Trying to build a bidirectional LSTM for Name Classification

Hey guys :slight_smile:

After getting to know pytorch with some of its tutorials (especially Classifying Names with an RNN), I now want to build a similar model, but with a bidirectional LSTM.
I tried to fuse these two tutorials together:
http://pytorch.org/tutorials/intermediate/char_rnn_classification_tutorial.html#sphx-glr-intermediate-char-rnn-classification-tutorial-py

http://pytorch.org/docs/0.2.0/_modules/torchvision/datasets/mnist.html

And that’s what I came up with so far:

from __future__ import unicode_literals, print_function, division
from io import open
import glob
import unicodedata
import string
import torch
import torch.nn as nn
from torch.autograd import Variable
import random
import time
import math
import matplotlib.pyplot as plt


sequence_length = 28
input_size = 28
hidden_size = 128
num_layers = 2
num_classes = 18
batch_size = 100
num_epochs = 2
learning_rate = 0.003



# ---------------- Loading and preprocessing ----------------

def findFiles(path): return glob.glob(path)

# ------------------------------------
# Data looks like this:
#
# names
# -> Arabic.txt
#   -> Khoury
#      Nahas
#      Daher
#      ...
# -> Chinese.txt
#      ...
# ------------------------------------

all_letters = string.ascii_letters + " .,;'"
n_letters = len(all_letters)

def unicodeToAscii(s):
    return ''.join(
        c for c in unicodedata.normalize('NFD', s)
        if unicodedata.category(c) != 'Mn'
        and c in all_letters
    )

category_lines = {}
all_categories = []

def readLines(filename):
    lines = open(filename, encoding='utf-8').read().strip().split('\n')
    return [unicodeToAscii(line) for line in lines]
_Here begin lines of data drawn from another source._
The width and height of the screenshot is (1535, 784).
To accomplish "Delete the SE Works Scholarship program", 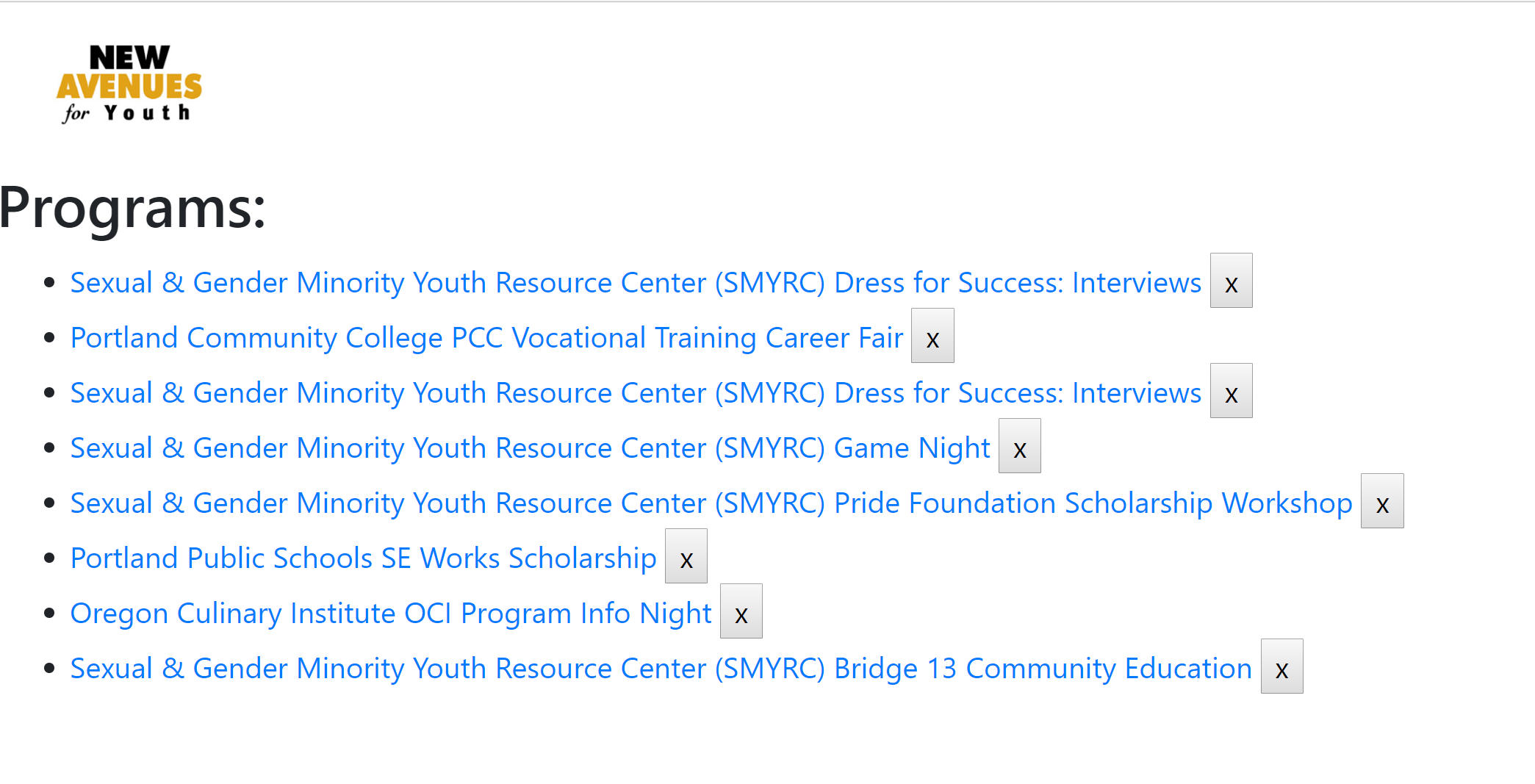I will pos(686,557).
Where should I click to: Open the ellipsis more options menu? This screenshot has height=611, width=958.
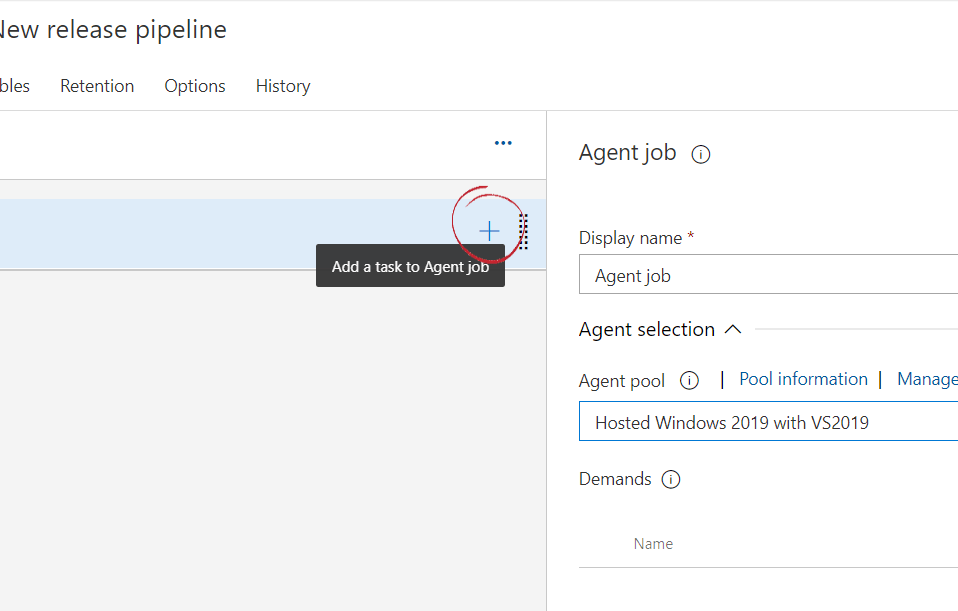(503, 143)
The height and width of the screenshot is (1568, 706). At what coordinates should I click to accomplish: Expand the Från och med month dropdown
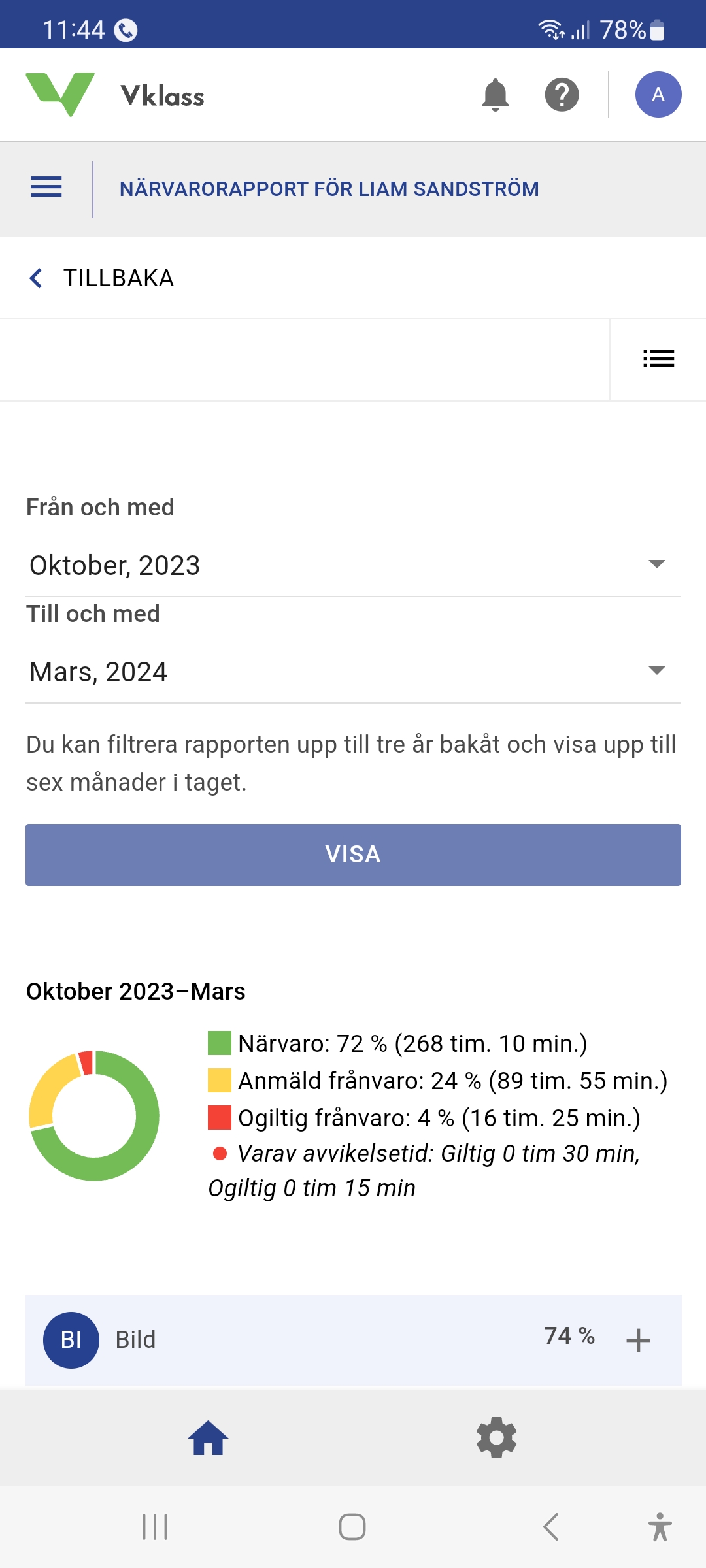tap(353, 565)
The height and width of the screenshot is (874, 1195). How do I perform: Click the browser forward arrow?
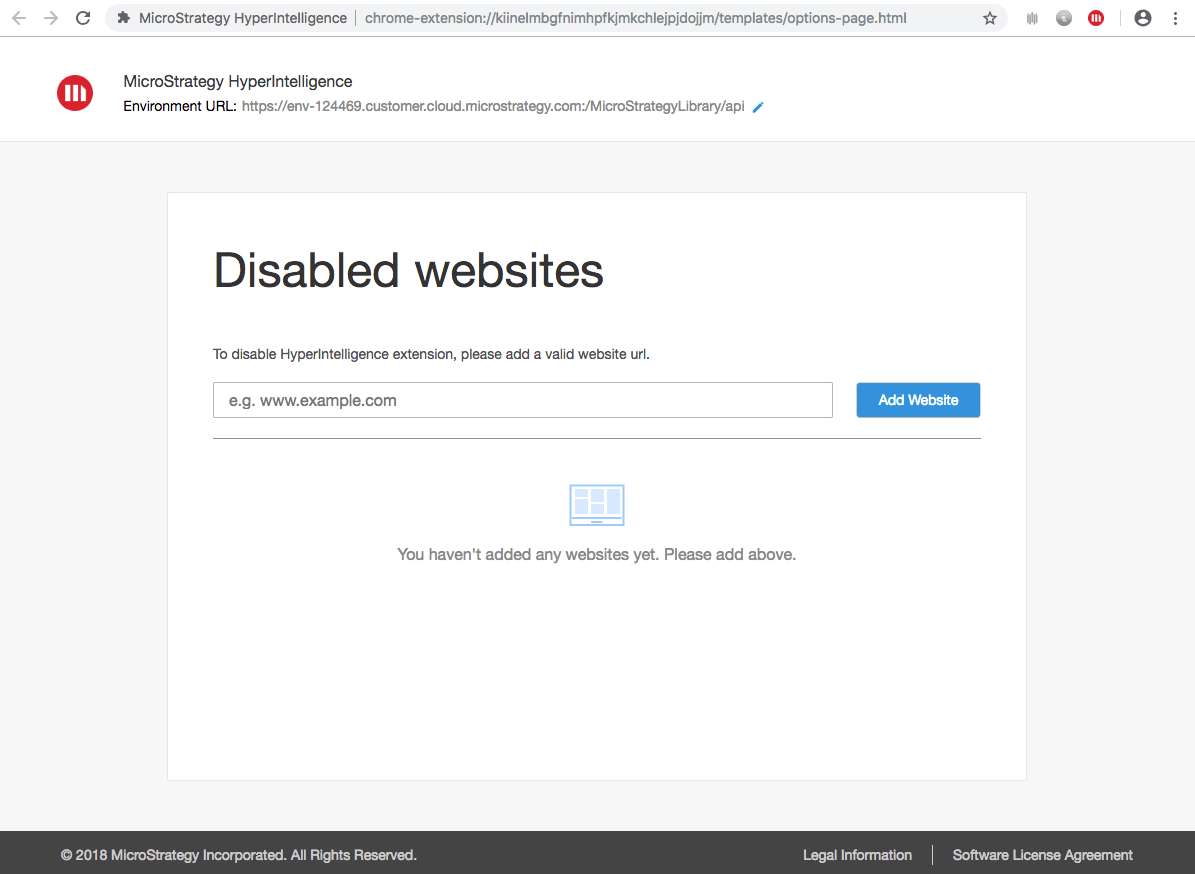[x=51, y=18]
for filename in findFiles('names/*.txt'):
    category = filename.split('/')[-1].split('.')[0]
    all_categories.append(category)
    lines = readLines(filename)
    category_lines[category] = lines

n_categories = len(all_categories)

def letterToIndex(letter):
    return all_letters.find(letter)

def lineToTensor(line):
    tensor = torch.zeros(len(line), 1, n_letters)
    for li, letter in enumerate(line):
        tensor[li][0][letterToIndex(letter)] = 1
    return tensor

class BiRNN(nn.Module):
    def __init__(self, input_size, hidden_size, num_layers, num_classes):
        super(BiRNN, self).__init__()
        self.hidden_size = hidden_size
        self.num_layers = num_layers
        self.lstm = nn.LSTM(input_size, hidden_size, num_layers,
                            batch_first=True, bidirectional=True)
        self.fc = nn.Linear(hidden_size * 2, num_classes)

    def forward(self, x):
        # Set initial states
        h0 = Variable(torch.zeros(self.num_layers * 2, x.size(0), self.hidden_size))  # 2 for bidirection
        c0 = Variable(torch.zeros(self.num_layers * 2, x.size(0), self.hidden_size))
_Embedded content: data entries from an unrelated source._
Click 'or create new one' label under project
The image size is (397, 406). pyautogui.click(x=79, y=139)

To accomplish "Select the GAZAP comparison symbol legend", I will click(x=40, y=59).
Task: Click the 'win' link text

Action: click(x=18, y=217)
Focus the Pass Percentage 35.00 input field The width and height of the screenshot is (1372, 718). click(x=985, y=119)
        # Forward propagate RNN
        out, _ = self.lstm(x, (h0, c0))

        # Decode hidden state of last time step
        out = self.fc(out[:, -1, :])

        return out

rnn = BiRNN(input_size, hidden_size, num_layers, num_classes)


def categoryFromOutput(output):
    top_n, top_i = output.data.topk(1) # Tensor out of Variable with .data
    category_i = top_i[0][0]
    return all_categories[category_i], category_i


# ---------------------- Random Inputs ----------------------

def randomChoice(l):
    return l[random.randint(0, len(l) - 1)]
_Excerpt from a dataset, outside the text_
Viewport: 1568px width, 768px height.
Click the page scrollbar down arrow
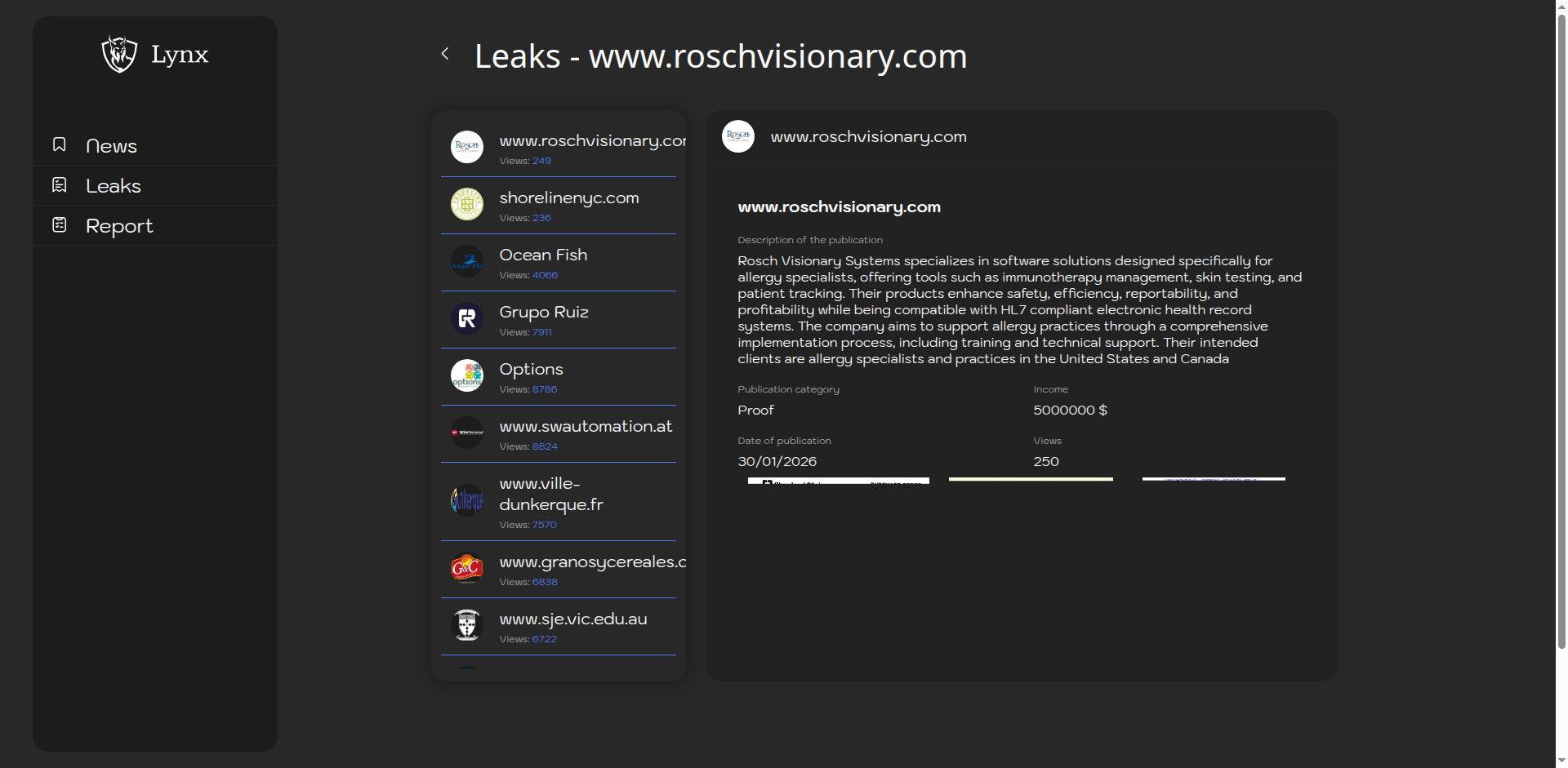(x=1561, y=761)
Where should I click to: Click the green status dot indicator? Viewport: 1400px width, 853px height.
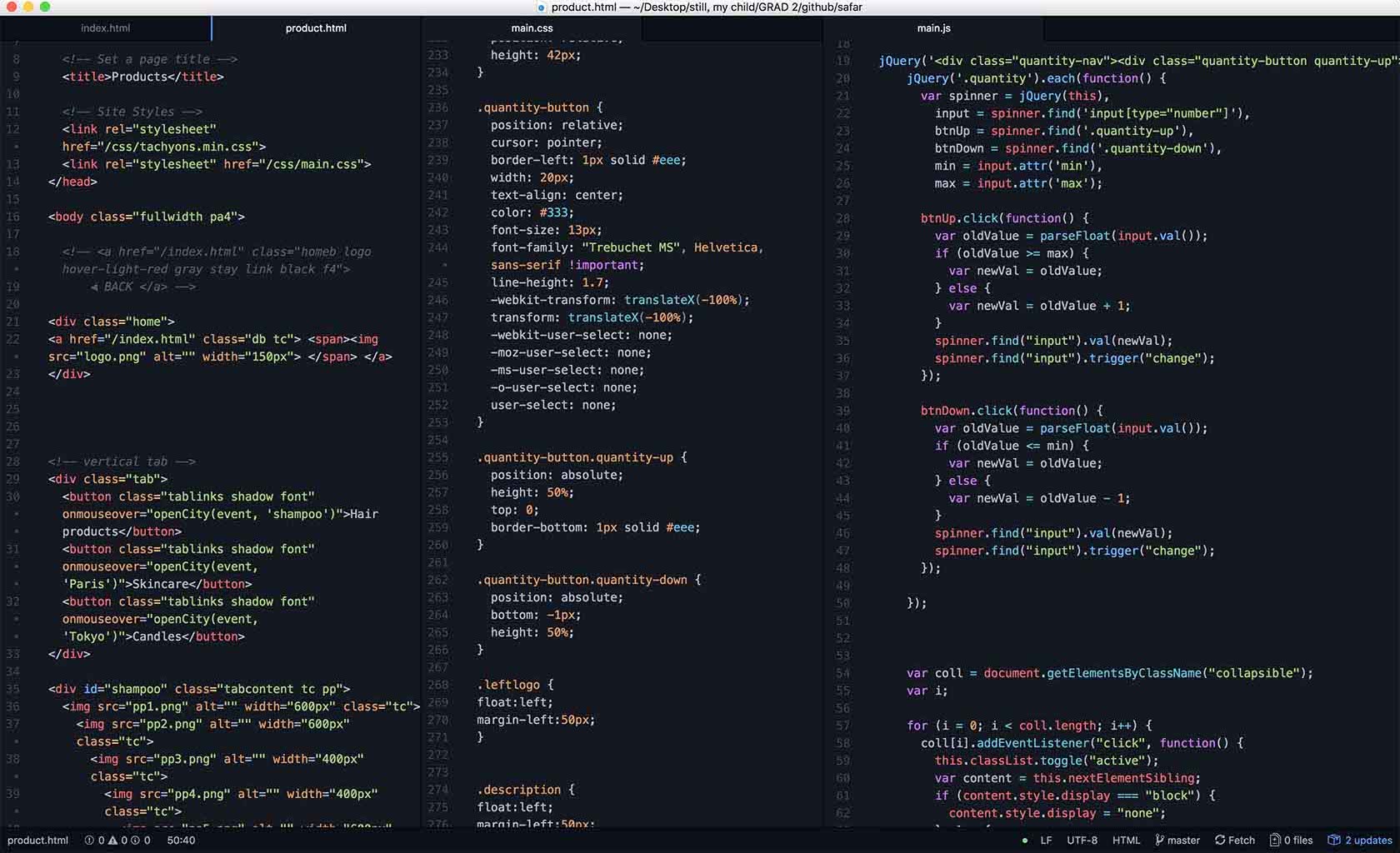(x=1024, y=841)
def randomTrainingExample():
    category = randomChoice(all_categories)
    line = randomChoice(category_lines[category])
    category_tensor = Variable(torch.LongTensor([all_categories.index(category)]))
    line_tensor = Variable(lineToTensor(line))
    return category, line, category_tensor, line_tensor


# Loss and Optimizer
criterion = nn.CrossEntropyLoss()
optimizer = torch.optim.Adam(rnn.parameters(), lr=learning_rate)


# Train the Model
def train(category_tensor, line_tensor):

    optimizer.zero_grad()
    for i in range(line_tensor.size()[0]):
        output = rnn(line_tensor)

    loss = criterion(output, category_tensor)
    loss.backward()
    optimizer.step()
    return output, loss.data[0]


n_iters = 100000
print_every = 5000
plot_every = 1000

# Keep track of losses for plotting
current_loss = 0
all_losses = []

def timeSince(since):
    now = time.time()
    s = now - since
    m = math.floor(s / 60)
    s -= m * 60
    return '%dm %ds' % (m, s)

start = time.time()

for iter in range(1, n_iters + 1):
    category, line, category_tensor, line_tensor = randomTrainingExample()
    output, loss = train(category_tensor, line_tensor)
    current_loss += loss

# Print iter number, loss, name and guess
    if iter % print_every == 0:
        guess, guess_i = categoryFromOutput(output)
        correct = '✓' if guess == category else '✗ (%s)' % category
        print('%d %d%% (%s) %.4f %s / %s %s' % (iter, iter / n_iters * 100, timeSince(start), loss, line, guess, correct))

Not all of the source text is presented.